Given data:
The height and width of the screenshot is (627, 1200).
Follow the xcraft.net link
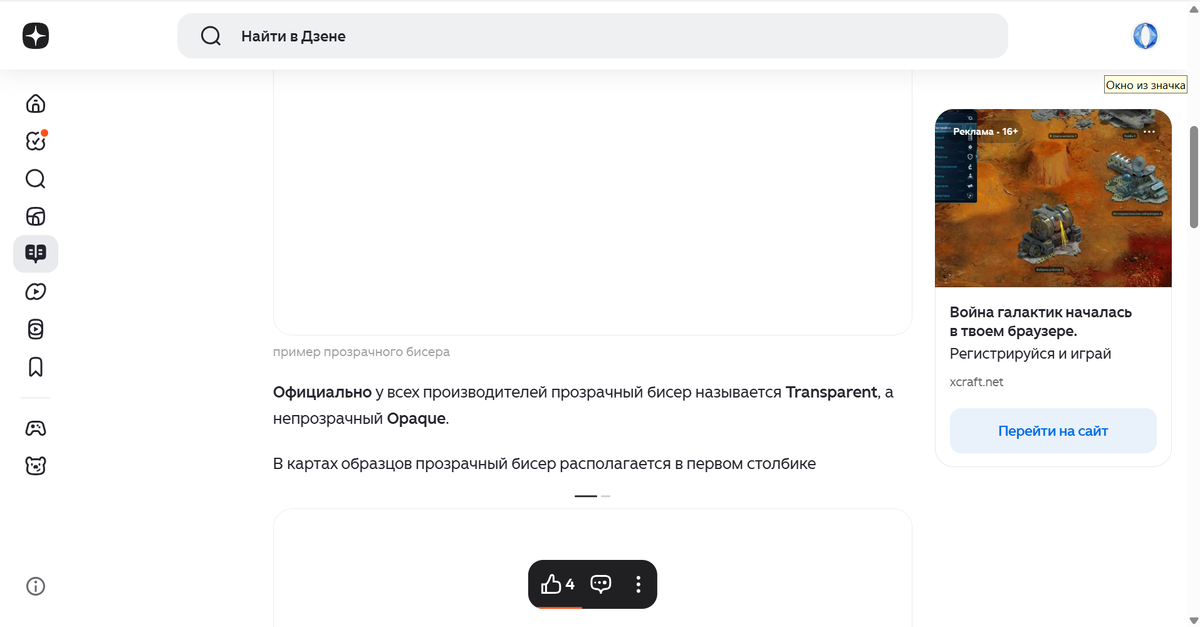(x=976, y=381)
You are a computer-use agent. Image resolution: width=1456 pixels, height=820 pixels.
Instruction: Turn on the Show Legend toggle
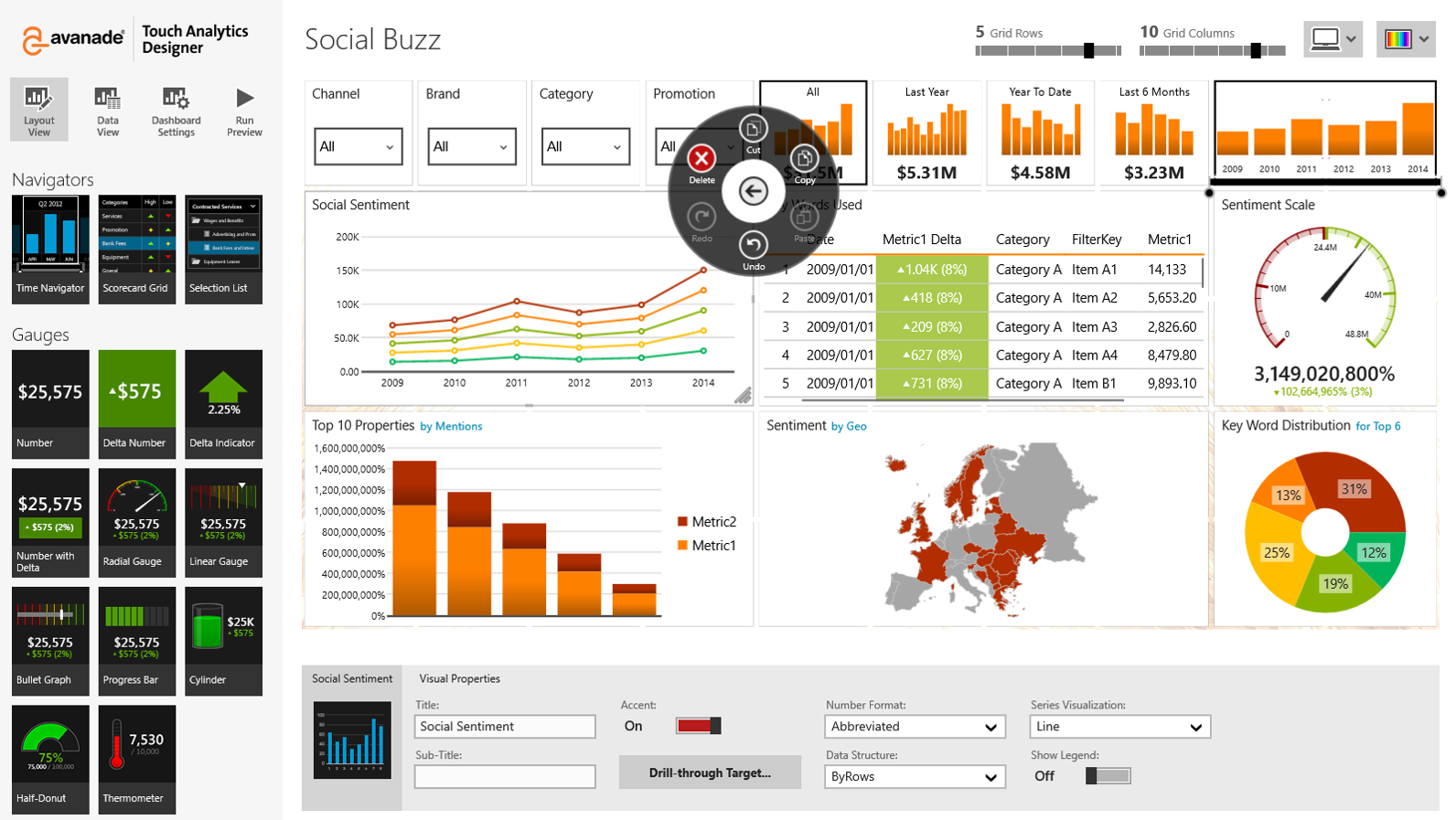coord(1108,776)
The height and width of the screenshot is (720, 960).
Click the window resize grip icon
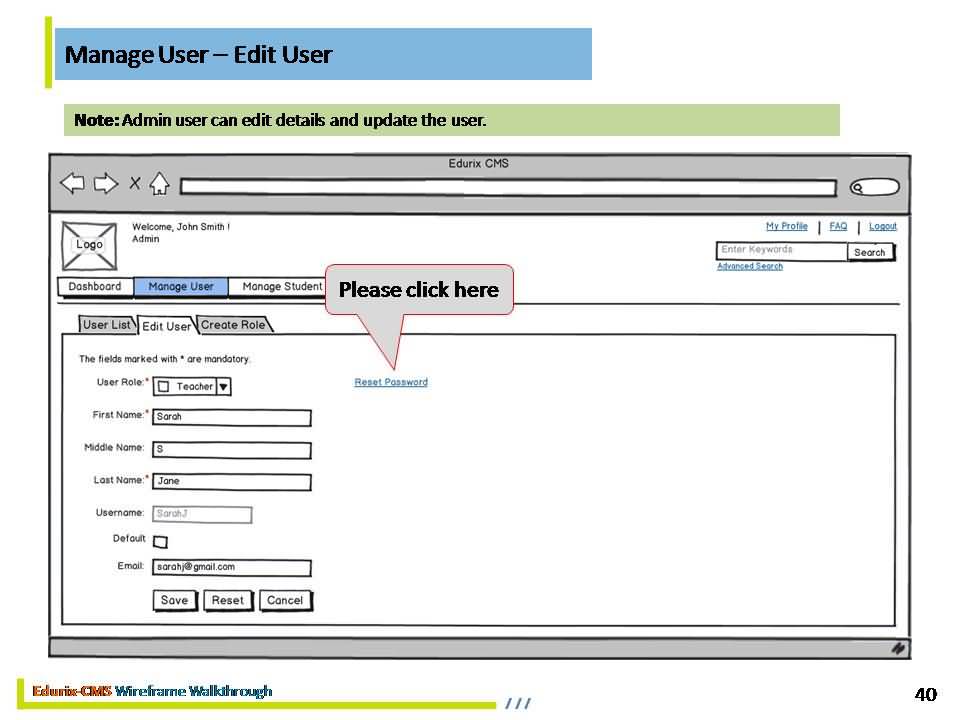tap(898, 649)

How to complete this task:
Repeat the listing in full and exactly. Do not include any images.

Problem solution:
The height and width of the screenshot is (627, 1200).
Follow the xcraft.net link
(x=976, y=381)
You are a computer-use agent. Image resolution: width=1456 pixels, height=820 pixels.
Instruction: Turn on the Show Legend toggle
coord(1108,776)
The height and width of the screenshot is (720, 960).
Click the window resize grip icon
tap(898, 649)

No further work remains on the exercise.